On the exhibition checklist, Misra lists acrylic, fiber, and dreams as materials used. The sarees belong to the artist’s family members: “Amma’s sarees, my mother’s, my own, my sister-in-law’s from her wedding.” Some fabrics are older and more worn than others, echoing the bodies they once wrapped and their need for healing and repair—“as is the body of Mother Earth, which we humans are a part of.” Certain paints came from the home of Misra’s 83-year-old neighbor, Zina Pelkey, whose artist mother, Mary Dubro Pelkey, transitioned in 2010 at the age of 102. Even after sitting untouched for decades before her passing, the colors remain astonishingly vivid.

The final revelation of the climate poem appears nearby. With words arranged around an oval-shaped opening, it divulges an “open secret”: the portal of transformation—referenced in the title of the exhibition—is all of us.

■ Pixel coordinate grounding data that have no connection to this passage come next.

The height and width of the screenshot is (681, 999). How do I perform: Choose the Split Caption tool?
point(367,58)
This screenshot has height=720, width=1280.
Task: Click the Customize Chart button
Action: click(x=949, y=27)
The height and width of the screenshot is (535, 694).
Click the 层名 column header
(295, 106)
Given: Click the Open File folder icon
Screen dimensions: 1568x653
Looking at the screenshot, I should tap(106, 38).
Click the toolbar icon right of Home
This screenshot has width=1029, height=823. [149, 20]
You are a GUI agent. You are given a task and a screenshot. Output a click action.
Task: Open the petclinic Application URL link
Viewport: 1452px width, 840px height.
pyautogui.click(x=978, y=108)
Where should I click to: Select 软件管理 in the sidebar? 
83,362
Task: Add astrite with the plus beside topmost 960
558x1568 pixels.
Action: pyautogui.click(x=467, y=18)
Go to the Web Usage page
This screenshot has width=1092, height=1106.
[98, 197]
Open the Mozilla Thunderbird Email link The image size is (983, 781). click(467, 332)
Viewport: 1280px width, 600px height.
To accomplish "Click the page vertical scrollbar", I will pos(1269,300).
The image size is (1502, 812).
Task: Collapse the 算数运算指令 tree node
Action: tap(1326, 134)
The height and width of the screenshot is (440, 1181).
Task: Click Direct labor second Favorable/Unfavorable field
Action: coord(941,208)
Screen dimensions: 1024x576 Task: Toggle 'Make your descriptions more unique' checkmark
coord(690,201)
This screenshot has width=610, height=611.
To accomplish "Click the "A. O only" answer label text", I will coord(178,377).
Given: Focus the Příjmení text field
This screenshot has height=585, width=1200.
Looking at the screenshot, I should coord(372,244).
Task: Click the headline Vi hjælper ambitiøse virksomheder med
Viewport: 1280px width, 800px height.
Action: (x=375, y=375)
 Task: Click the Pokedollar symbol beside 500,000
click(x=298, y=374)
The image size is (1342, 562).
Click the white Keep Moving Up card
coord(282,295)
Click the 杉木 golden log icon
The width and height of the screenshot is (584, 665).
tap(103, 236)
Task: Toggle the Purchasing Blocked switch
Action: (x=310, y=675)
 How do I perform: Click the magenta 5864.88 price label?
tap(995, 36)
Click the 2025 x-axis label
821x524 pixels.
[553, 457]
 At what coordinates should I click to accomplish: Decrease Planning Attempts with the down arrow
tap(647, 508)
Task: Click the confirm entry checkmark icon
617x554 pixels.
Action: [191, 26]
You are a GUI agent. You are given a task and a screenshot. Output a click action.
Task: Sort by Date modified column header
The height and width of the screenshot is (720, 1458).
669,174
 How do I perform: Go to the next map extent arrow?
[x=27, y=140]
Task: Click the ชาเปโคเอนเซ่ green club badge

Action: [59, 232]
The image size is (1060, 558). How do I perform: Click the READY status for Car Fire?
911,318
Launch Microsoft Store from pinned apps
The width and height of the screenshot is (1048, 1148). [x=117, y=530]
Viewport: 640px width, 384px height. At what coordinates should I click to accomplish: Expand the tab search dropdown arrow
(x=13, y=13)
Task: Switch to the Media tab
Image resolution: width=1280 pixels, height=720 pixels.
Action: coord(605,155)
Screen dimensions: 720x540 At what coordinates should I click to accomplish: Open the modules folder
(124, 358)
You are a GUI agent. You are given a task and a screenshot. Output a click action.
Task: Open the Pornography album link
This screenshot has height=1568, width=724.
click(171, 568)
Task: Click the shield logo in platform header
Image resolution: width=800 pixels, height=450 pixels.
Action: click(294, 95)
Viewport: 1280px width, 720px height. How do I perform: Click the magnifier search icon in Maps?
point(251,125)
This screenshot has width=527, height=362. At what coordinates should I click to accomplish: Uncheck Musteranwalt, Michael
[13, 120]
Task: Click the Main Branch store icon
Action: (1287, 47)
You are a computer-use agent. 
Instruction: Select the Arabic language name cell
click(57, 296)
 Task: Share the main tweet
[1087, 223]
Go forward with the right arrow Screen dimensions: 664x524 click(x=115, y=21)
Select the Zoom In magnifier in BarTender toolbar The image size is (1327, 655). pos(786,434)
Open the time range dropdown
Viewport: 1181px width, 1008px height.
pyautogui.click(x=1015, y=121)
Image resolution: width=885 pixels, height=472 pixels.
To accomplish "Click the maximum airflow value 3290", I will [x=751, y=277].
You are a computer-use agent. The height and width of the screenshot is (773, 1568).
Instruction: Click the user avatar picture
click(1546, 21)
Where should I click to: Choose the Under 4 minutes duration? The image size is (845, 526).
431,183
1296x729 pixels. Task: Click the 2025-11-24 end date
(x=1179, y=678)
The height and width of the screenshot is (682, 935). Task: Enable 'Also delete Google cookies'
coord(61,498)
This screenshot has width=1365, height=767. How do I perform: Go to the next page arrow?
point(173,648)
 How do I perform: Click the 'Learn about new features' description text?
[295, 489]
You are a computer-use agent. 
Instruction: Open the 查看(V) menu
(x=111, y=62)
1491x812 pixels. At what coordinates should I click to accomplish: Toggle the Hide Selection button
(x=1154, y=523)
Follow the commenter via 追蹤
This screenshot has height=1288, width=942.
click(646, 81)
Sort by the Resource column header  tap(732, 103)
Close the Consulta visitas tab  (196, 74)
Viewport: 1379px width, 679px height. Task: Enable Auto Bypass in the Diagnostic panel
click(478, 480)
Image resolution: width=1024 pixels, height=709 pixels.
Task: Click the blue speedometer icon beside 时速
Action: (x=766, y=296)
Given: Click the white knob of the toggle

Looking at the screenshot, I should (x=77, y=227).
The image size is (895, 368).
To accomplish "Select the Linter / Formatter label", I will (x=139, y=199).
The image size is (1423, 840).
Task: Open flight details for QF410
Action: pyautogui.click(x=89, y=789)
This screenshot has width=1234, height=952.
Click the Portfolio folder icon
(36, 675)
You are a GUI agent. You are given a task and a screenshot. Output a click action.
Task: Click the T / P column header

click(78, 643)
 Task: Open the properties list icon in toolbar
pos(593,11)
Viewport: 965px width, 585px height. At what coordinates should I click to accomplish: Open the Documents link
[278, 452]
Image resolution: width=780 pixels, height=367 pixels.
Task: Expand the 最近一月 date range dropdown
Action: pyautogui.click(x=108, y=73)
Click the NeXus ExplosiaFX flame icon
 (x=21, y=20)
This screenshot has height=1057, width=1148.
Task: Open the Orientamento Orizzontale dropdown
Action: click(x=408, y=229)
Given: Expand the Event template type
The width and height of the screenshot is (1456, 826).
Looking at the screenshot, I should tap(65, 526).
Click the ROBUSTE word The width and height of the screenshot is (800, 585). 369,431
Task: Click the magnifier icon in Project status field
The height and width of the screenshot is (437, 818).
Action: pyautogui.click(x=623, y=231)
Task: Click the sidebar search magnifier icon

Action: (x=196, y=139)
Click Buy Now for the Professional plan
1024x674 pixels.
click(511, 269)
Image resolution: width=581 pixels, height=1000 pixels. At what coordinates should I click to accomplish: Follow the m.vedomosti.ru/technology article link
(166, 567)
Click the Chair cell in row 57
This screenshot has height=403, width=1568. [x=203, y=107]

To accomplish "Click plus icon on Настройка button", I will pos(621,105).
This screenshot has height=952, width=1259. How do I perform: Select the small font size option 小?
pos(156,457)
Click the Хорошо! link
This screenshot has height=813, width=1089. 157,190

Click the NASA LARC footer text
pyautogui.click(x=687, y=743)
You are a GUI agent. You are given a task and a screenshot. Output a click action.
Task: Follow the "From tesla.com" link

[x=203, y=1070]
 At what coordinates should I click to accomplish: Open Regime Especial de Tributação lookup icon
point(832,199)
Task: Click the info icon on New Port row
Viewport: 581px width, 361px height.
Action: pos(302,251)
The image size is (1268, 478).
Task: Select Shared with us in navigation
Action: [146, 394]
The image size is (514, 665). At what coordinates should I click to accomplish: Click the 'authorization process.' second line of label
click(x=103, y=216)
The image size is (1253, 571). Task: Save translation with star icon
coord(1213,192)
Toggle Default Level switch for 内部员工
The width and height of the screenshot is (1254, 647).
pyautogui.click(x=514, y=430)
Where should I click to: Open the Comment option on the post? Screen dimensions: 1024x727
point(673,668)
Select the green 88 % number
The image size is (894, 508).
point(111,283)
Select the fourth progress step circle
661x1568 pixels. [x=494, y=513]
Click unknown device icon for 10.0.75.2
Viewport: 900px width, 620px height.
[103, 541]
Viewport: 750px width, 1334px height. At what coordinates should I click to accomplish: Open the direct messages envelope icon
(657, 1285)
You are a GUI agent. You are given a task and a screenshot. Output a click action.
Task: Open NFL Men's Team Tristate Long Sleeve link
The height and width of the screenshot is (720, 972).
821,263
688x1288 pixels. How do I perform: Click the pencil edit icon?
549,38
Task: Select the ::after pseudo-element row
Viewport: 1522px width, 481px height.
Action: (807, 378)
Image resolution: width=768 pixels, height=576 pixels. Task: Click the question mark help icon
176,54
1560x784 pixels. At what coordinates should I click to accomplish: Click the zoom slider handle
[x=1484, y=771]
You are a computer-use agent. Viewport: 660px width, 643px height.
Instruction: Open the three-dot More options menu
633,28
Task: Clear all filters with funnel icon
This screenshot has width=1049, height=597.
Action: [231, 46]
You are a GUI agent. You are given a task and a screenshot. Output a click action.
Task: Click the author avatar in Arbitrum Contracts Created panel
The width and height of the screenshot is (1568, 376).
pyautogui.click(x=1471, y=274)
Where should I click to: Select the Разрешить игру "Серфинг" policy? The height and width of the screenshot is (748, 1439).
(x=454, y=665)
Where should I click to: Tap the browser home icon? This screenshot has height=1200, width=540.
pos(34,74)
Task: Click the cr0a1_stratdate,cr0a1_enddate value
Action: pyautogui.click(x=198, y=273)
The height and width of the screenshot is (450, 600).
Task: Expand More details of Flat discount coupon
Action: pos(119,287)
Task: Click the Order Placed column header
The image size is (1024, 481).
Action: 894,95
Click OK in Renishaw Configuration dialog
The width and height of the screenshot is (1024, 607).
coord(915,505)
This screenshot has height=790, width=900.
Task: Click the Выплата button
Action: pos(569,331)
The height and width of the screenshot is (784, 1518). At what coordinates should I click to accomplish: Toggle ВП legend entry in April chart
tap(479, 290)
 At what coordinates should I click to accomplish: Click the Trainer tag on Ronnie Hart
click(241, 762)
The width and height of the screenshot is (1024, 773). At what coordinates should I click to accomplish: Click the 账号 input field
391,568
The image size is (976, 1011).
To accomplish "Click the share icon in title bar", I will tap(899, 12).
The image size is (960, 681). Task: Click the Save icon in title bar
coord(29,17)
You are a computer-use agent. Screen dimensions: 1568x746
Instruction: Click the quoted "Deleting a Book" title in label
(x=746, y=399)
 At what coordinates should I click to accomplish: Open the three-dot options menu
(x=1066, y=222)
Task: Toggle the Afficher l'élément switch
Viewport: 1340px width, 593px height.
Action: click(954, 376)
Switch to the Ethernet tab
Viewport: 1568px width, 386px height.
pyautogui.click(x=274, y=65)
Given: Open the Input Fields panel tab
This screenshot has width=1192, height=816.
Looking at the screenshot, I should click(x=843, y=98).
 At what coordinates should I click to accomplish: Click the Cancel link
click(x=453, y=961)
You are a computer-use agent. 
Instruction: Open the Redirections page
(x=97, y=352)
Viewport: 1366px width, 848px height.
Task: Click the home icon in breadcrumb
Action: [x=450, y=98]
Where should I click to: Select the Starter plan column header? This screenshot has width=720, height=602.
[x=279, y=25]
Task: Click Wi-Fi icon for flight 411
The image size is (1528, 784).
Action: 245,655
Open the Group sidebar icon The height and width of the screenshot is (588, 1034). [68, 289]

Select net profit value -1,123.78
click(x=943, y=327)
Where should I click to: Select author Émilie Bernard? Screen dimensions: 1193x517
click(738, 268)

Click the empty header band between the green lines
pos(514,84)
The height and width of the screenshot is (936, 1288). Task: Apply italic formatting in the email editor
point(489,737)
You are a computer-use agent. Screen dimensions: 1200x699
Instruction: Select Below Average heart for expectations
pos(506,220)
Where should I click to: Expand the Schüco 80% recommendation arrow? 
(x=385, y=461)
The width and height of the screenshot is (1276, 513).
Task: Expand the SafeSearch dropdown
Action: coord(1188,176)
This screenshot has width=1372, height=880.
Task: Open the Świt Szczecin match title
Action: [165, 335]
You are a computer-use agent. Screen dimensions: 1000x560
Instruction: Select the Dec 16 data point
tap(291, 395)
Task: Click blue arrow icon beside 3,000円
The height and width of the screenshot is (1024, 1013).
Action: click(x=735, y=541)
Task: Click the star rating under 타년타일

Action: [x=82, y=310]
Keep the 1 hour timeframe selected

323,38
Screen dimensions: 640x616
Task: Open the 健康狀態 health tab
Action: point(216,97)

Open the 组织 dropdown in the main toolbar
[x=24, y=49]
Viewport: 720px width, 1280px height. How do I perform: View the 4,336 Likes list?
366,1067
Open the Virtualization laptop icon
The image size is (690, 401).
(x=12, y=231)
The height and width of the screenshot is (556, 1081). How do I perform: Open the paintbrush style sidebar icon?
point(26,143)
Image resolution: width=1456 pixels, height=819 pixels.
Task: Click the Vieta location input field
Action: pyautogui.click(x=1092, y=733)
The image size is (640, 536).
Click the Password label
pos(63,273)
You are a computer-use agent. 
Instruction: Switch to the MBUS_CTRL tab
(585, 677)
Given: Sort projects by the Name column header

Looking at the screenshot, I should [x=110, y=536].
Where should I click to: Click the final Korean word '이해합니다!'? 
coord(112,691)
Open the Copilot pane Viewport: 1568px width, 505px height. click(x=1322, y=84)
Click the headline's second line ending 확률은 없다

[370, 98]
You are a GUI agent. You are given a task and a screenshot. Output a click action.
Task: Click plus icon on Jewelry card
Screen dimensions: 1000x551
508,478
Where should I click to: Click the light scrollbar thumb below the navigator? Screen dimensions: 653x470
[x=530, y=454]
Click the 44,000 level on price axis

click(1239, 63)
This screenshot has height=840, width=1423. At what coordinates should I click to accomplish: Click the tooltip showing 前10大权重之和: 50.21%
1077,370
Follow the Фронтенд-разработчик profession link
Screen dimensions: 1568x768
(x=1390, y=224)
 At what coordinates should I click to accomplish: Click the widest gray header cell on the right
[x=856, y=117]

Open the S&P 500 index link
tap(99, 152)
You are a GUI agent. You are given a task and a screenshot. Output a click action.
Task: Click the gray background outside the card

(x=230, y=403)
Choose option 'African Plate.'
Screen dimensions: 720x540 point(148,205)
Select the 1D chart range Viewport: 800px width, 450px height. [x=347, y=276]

Installation view of “Climate Mandalas In A Burning World: Portals of Transformation” Hamiltonian Artists, July 12–August 16, 2025. Photo: Vivian Marie Doering

In Sanskrit, “mandala” simply means “circle.” The word is used to describe a circular geometric arrangement of symbols, with the practice of its inscription serves as a tool for guiding one toward a state of wholeness. “How can we embody the sacred geometry of the circle to remember, reimagine, and recreate old and new ways of being and belonging in a world that, in the age of climate change, feels both literally and symbolically on fire?” Artist-organizer Neha Misra asks, all in one breath.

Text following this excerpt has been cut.